### About this task
Where a line in the entries below contains the word "cell", count it. Return the total alone.
(Beginning of Supplied records)
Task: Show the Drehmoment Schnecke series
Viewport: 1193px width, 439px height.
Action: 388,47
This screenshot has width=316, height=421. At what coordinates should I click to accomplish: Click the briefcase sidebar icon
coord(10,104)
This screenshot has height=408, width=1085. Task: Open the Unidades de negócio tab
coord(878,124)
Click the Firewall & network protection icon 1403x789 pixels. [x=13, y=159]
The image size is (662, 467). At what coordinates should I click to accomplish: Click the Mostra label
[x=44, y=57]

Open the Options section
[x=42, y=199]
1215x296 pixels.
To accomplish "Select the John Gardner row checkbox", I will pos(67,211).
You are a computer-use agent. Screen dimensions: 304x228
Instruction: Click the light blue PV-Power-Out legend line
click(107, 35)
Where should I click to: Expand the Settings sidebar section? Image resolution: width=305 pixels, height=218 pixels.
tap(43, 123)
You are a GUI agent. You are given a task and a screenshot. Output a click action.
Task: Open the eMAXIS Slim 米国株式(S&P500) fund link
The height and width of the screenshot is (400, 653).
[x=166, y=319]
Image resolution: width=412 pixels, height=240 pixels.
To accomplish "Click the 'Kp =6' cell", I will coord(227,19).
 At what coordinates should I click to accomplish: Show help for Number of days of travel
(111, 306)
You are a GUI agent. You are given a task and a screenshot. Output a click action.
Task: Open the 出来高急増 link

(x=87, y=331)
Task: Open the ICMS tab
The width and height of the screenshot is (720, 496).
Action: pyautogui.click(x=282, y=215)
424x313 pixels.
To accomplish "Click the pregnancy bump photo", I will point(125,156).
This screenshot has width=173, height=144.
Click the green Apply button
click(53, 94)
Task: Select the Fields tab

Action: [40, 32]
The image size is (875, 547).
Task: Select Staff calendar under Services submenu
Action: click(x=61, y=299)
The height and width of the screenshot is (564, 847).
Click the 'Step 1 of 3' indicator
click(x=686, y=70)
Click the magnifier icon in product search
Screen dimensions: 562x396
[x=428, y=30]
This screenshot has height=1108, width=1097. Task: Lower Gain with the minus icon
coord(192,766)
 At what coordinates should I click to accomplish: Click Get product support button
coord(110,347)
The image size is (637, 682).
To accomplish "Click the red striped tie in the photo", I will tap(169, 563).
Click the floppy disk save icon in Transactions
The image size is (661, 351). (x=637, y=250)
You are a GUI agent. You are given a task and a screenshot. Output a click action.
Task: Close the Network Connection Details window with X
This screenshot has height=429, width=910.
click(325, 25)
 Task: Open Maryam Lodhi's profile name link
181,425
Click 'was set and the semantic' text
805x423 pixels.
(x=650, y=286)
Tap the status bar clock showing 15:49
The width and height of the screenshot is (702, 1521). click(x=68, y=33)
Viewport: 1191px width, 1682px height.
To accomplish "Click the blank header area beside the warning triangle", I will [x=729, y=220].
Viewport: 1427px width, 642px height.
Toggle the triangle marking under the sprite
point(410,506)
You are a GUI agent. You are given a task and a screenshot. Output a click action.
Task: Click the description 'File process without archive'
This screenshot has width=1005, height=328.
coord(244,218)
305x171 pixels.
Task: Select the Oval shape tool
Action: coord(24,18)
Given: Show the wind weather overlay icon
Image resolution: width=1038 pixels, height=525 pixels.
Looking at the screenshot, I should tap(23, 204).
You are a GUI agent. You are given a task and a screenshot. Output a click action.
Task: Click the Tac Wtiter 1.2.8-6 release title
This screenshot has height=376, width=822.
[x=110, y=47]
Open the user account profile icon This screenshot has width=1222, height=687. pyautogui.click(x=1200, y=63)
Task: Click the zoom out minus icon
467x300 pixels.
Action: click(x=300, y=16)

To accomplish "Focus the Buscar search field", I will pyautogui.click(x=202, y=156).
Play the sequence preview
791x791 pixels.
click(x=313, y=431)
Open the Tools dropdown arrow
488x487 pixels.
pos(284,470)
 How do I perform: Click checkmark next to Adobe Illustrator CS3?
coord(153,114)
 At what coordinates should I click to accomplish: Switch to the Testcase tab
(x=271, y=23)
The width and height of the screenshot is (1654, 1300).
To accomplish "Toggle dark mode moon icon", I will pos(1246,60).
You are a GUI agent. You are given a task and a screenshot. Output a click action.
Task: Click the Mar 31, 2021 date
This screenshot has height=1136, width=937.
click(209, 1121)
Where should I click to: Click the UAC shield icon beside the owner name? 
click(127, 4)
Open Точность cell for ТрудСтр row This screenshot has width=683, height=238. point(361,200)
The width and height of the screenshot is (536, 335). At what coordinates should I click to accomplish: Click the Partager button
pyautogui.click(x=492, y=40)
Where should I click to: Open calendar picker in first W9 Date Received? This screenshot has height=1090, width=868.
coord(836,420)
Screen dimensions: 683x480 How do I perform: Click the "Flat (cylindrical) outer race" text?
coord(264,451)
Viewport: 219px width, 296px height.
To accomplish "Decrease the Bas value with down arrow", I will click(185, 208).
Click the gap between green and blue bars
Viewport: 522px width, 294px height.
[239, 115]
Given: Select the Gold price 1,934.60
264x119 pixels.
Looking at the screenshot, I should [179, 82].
(End of Supplied records)
### Solution below
2